▶ _SUPPLIED DATA_:
%%

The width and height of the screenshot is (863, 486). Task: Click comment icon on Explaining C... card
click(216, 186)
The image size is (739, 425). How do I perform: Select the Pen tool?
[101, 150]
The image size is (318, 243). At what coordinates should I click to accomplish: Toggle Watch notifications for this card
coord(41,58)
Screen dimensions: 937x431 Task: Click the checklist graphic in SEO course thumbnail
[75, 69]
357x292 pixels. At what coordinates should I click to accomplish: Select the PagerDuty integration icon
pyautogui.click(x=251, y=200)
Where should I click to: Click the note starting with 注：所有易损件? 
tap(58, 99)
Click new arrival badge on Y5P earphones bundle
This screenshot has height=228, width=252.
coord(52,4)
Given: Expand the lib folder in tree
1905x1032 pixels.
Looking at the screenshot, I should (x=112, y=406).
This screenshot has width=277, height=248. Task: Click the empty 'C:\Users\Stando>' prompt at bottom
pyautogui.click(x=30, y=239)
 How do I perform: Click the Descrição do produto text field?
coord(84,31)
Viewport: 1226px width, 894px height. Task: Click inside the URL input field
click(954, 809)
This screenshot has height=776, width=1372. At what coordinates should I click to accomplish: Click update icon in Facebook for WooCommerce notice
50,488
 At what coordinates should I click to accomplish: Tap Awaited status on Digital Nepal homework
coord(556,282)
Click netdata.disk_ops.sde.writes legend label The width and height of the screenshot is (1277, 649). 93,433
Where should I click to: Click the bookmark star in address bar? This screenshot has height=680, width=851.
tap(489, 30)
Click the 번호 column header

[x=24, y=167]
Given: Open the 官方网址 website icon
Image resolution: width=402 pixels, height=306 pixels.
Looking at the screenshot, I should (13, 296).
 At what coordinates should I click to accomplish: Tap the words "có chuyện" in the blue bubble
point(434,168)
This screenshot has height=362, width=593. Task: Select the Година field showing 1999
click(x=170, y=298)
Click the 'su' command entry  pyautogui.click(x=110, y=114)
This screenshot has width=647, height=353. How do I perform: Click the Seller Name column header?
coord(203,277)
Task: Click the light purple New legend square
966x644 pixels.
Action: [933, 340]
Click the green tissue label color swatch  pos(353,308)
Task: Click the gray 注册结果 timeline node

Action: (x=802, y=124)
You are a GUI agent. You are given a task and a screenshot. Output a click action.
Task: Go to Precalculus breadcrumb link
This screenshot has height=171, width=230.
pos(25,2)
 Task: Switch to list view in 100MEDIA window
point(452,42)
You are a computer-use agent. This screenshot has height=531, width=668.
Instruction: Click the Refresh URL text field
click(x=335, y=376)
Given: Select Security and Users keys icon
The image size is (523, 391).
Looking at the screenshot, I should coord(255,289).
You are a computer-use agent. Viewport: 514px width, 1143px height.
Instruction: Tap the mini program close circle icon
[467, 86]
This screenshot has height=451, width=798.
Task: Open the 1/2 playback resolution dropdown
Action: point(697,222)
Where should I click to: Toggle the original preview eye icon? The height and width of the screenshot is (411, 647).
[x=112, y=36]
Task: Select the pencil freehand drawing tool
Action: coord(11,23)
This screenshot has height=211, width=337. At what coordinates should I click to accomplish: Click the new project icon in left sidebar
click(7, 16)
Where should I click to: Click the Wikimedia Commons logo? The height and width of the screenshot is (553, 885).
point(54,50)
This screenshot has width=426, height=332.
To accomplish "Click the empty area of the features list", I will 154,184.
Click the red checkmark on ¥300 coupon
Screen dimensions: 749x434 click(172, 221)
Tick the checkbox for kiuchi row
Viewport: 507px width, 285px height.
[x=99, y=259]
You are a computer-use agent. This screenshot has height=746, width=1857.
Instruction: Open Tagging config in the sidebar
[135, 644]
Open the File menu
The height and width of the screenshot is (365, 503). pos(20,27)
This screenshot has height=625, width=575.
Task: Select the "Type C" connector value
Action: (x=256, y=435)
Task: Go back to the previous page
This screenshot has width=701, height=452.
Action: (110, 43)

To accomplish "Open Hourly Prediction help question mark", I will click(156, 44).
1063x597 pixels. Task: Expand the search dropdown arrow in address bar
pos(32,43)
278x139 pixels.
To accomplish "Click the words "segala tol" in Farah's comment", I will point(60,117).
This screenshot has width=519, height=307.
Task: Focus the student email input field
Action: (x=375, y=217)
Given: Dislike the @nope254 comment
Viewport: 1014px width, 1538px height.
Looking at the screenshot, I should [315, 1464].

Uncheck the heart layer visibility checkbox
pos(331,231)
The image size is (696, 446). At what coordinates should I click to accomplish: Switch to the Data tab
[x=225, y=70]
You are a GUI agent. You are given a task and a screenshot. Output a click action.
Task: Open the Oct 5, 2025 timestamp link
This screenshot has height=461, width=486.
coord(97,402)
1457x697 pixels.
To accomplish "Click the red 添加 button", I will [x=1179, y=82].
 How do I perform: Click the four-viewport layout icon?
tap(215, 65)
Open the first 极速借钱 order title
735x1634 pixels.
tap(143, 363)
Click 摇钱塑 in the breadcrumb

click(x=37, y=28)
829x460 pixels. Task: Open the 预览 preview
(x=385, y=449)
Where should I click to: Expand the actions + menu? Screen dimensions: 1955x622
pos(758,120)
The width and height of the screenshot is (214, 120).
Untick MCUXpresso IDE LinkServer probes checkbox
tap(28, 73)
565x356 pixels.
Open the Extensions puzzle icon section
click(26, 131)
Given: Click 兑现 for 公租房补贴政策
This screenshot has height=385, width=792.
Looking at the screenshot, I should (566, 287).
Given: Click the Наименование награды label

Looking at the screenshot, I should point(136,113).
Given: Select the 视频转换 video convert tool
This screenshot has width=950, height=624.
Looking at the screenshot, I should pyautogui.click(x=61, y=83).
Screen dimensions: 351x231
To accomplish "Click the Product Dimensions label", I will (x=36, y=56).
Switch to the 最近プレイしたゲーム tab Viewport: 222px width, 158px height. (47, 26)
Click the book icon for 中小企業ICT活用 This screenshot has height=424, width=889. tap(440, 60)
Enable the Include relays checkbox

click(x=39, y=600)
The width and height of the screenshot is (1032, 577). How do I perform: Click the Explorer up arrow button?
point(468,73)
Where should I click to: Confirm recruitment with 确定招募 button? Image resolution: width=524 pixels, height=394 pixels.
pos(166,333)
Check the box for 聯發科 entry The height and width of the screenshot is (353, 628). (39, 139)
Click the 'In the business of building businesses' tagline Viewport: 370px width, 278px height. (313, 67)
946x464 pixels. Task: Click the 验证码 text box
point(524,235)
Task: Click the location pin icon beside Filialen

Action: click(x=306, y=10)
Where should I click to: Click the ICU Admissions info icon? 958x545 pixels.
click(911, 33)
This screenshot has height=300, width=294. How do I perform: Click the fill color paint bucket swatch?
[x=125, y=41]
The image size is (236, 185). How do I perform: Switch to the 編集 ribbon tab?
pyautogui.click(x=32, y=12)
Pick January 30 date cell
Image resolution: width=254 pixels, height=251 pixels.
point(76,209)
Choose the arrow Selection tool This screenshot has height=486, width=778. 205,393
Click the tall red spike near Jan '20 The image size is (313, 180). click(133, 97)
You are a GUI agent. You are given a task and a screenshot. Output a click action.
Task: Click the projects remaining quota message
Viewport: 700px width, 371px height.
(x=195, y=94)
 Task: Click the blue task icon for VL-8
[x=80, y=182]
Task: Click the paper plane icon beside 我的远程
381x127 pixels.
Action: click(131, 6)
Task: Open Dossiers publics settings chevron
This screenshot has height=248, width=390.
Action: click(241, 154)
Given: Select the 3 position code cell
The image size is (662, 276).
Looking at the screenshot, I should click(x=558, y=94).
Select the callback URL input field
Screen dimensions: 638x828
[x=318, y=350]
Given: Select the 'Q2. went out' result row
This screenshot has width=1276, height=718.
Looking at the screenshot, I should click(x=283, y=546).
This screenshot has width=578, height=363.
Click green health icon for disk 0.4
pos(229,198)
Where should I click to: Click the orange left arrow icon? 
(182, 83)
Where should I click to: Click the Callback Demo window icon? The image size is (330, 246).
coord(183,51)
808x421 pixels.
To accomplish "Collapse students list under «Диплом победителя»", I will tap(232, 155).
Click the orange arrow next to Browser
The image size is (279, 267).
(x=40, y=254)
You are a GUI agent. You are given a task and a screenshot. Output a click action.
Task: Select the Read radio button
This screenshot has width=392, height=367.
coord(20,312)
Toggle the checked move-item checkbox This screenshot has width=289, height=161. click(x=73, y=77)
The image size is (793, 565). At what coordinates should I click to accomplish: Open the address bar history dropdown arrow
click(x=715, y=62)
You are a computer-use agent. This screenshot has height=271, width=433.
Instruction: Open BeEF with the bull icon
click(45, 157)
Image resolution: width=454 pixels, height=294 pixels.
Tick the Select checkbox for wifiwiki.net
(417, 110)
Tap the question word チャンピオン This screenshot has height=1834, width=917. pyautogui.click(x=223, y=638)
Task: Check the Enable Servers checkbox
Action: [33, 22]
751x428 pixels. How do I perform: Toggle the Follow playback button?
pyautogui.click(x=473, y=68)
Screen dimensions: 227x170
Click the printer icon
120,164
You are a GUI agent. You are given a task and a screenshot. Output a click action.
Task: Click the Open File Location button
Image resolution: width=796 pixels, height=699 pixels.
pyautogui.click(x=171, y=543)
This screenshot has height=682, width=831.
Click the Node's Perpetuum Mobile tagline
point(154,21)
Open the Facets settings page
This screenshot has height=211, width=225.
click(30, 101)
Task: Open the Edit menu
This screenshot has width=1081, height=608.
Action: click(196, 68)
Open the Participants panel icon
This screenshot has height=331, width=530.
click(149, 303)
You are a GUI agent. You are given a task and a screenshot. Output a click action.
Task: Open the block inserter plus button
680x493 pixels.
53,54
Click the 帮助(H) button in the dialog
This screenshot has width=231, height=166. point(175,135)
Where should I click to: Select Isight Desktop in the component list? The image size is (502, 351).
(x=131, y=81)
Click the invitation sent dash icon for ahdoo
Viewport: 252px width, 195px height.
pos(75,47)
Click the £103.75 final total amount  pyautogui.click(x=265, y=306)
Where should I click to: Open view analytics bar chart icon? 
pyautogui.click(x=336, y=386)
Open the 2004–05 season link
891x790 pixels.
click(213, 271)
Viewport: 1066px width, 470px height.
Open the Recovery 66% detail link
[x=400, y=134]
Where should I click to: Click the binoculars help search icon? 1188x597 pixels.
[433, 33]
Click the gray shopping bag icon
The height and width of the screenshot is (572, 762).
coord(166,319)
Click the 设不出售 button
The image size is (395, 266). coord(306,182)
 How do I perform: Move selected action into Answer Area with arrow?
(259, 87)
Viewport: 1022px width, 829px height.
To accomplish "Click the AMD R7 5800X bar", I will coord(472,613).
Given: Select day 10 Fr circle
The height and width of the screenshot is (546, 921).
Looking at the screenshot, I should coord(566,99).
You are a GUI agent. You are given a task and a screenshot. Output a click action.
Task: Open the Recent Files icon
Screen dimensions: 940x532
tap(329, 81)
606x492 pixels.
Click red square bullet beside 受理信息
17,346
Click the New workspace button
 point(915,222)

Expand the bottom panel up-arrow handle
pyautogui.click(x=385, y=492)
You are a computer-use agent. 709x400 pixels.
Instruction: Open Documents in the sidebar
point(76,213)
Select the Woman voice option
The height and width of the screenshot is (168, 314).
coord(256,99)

%%

Return each line of the listing that holds the word "entry".

▶ _TASK RESULT_:
Click the 'su' command entry  pyautogui.click(x=110, y=114)
Check the box for 聯發科 entry The height and width of the screenshot is (353, 628). (39, 139)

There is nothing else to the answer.